What the exercise asks: Identify all lines in the data containing the string "Sdílet". Copy them out.
───── Provided information ─────
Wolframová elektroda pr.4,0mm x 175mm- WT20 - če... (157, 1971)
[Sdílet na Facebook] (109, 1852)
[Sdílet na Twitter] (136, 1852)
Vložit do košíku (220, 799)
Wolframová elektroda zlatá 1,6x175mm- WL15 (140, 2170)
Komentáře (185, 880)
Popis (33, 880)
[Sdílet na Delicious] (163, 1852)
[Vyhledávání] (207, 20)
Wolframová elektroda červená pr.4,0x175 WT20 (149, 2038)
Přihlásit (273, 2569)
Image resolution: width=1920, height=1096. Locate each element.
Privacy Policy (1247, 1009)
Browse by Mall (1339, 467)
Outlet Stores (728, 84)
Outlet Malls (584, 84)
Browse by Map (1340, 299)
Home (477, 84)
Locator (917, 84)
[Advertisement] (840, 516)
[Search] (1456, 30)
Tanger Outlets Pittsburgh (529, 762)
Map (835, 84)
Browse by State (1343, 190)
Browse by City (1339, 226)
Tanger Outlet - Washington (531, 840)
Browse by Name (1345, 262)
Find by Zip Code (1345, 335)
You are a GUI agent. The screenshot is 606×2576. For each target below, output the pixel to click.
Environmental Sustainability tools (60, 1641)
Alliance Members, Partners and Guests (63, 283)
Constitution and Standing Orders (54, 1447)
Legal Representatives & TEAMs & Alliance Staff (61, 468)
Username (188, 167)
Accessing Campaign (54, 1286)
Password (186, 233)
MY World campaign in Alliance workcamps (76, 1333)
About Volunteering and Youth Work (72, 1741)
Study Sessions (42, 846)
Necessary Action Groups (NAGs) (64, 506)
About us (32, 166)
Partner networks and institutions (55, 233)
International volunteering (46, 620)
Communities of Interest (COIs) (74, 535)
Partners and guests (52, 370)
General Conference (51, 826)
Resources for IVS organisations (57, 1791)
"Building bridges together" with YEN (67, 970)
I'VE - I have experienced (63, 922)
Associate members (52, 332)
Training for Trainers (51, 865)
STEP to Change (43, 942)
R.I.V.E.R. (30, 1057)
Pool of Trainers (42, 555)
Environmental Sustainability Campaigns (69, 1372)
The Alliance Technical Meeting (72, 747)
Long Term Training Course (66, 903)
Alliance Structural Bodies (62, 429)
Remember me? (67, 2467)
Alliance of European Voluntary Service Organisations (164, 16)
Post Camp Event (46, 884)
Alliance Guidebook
─────
Finished task:
[Sdílet na Facebook] (109, 1852)
[Sdílet na Twitter] (136, 1852)
[Sdílet na Delicious] (163, 1852)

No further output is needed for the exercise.